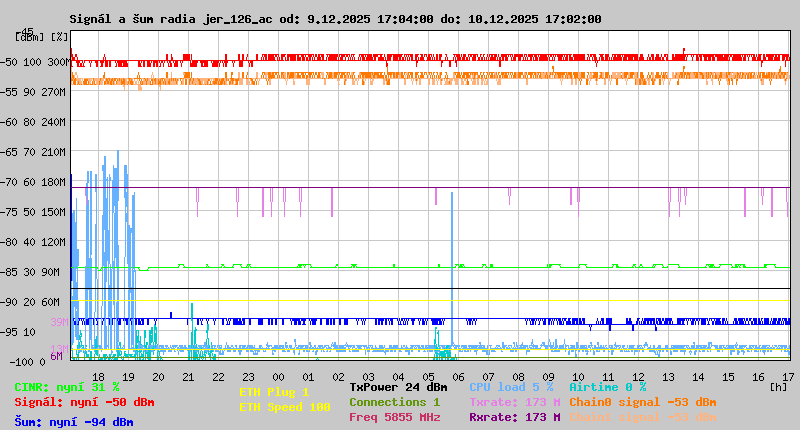Click the green CINR legend label

click(66, 387)
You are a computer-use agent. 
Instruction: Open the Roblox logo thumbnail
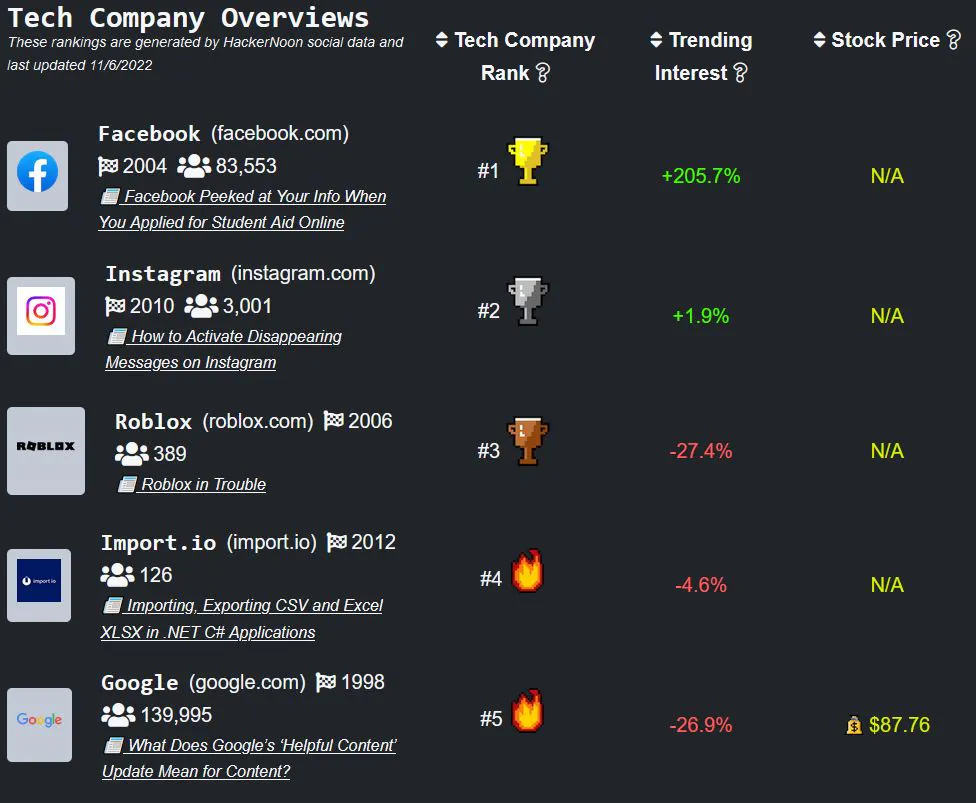(46, 450)
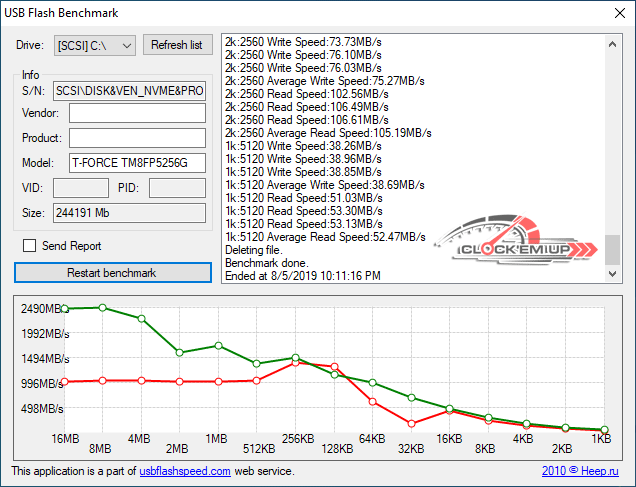Screen dimensions: 636x487
Task: Click into the S/N text field
Action: [129, 89]
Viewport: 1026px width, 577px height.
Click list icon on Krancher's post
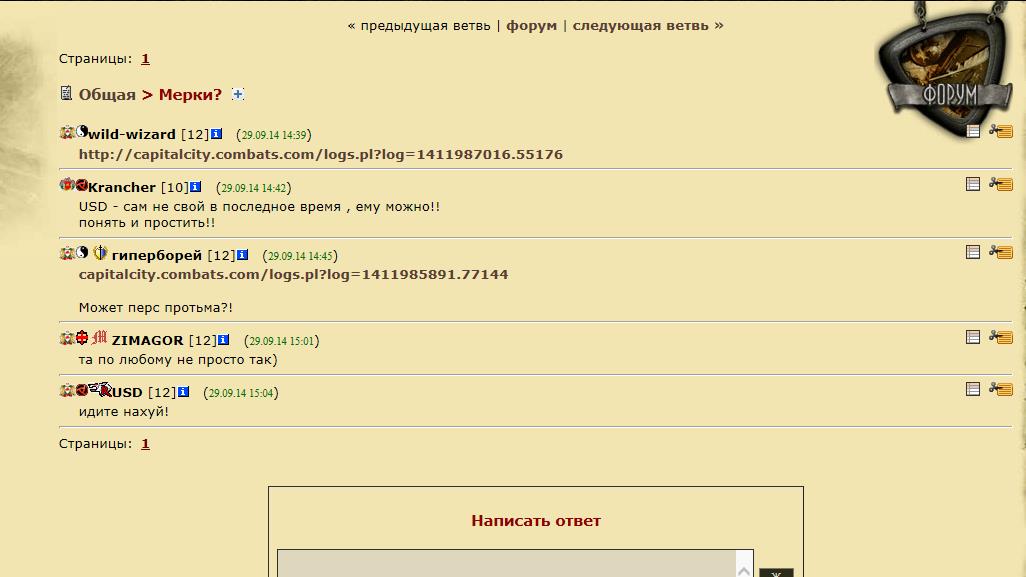tap(973, 184)
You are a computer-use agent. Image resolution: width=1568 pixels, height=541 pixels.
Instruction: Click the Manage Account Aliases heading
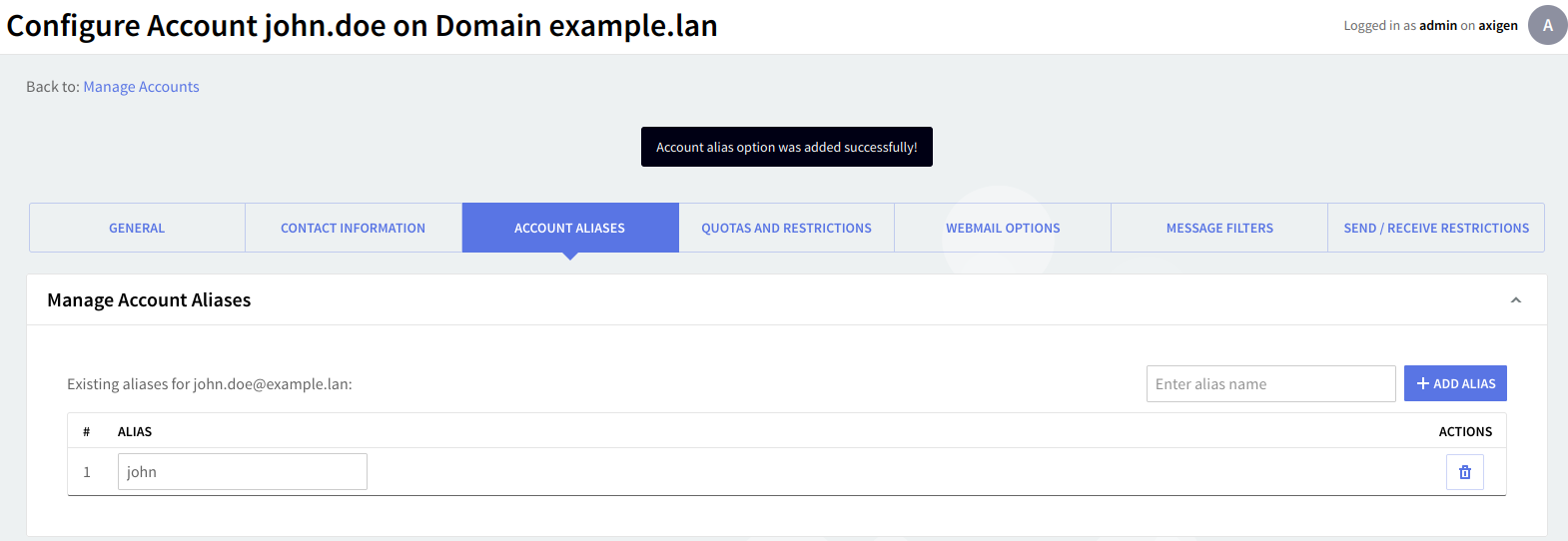coord(149,300)
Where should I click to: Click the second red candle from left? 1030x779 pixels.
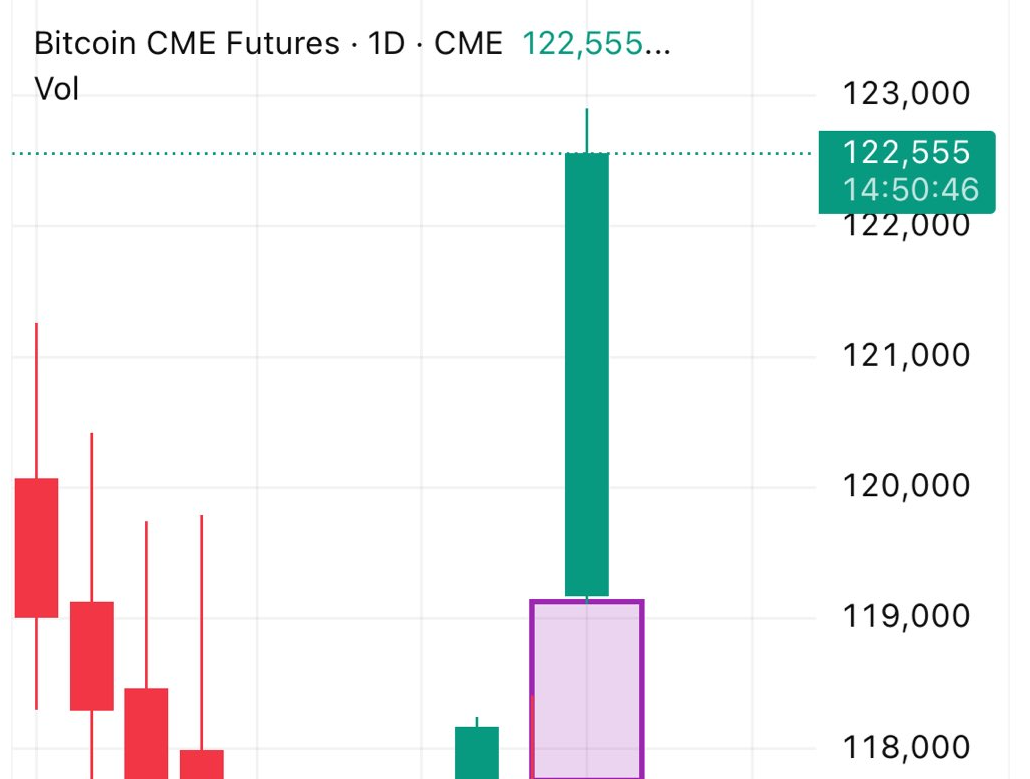pyautogui.click(x=92, y=655)
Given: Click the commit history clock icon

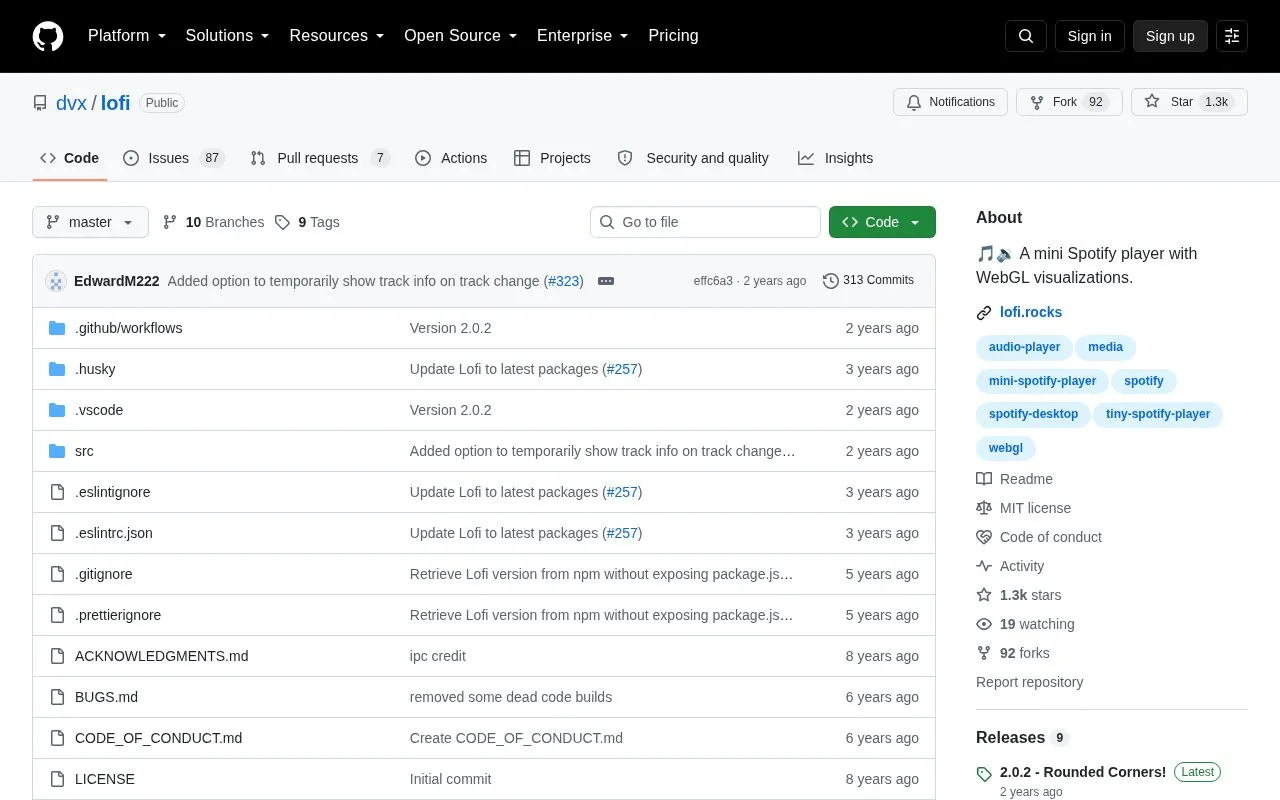Looking at the screenshot, I should 830,281.
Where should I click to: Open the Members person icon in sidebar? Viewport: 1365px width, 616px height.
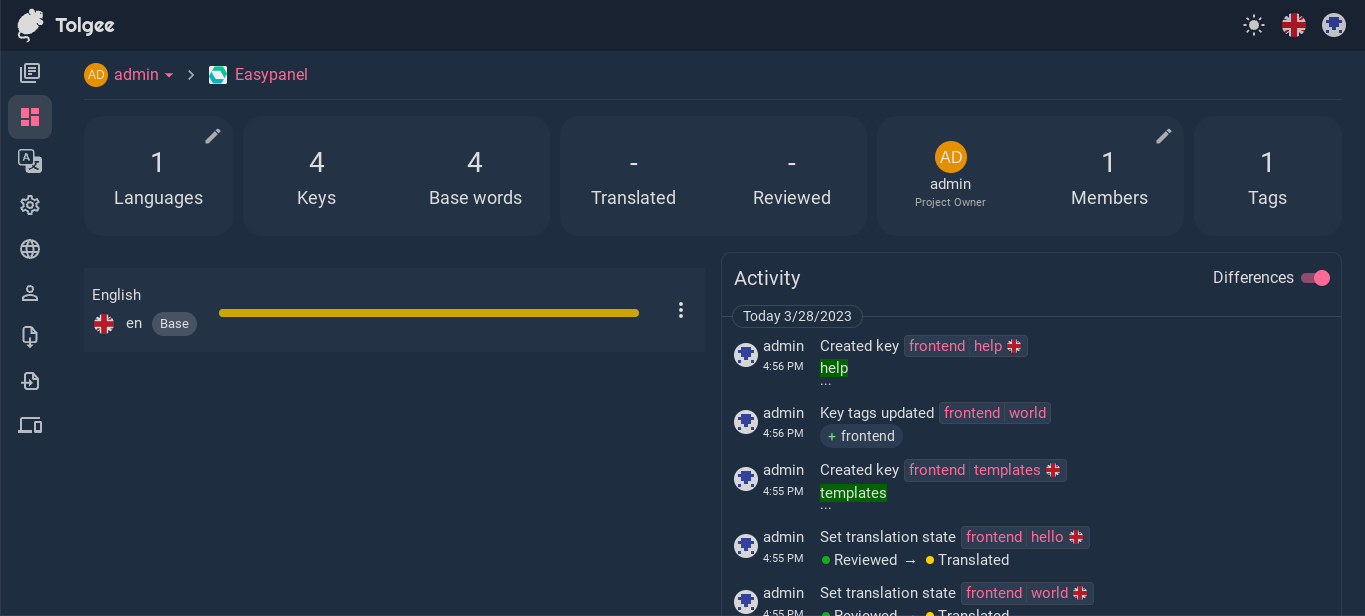point(30,293)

------------

Task to complete = Lines from the one containing "Instruction: Click the" through the end of the material above must be reproduced exactly; pictures must not be.

Solution for this exercise =
Instruction: Click the Manage Account Aliases heading
coord(149,300)
Where should I click to: Click the second red candle from left? 1030x779 pixels.
pyautogui.click(x=92, y=655)
Given: Click the commit history clock icon

Looking at the screenshot, I should 830,281.
Where should I click to: Open the Members person icon in sidebar? Viewport: 1365px width, 616px height.
point(30,293)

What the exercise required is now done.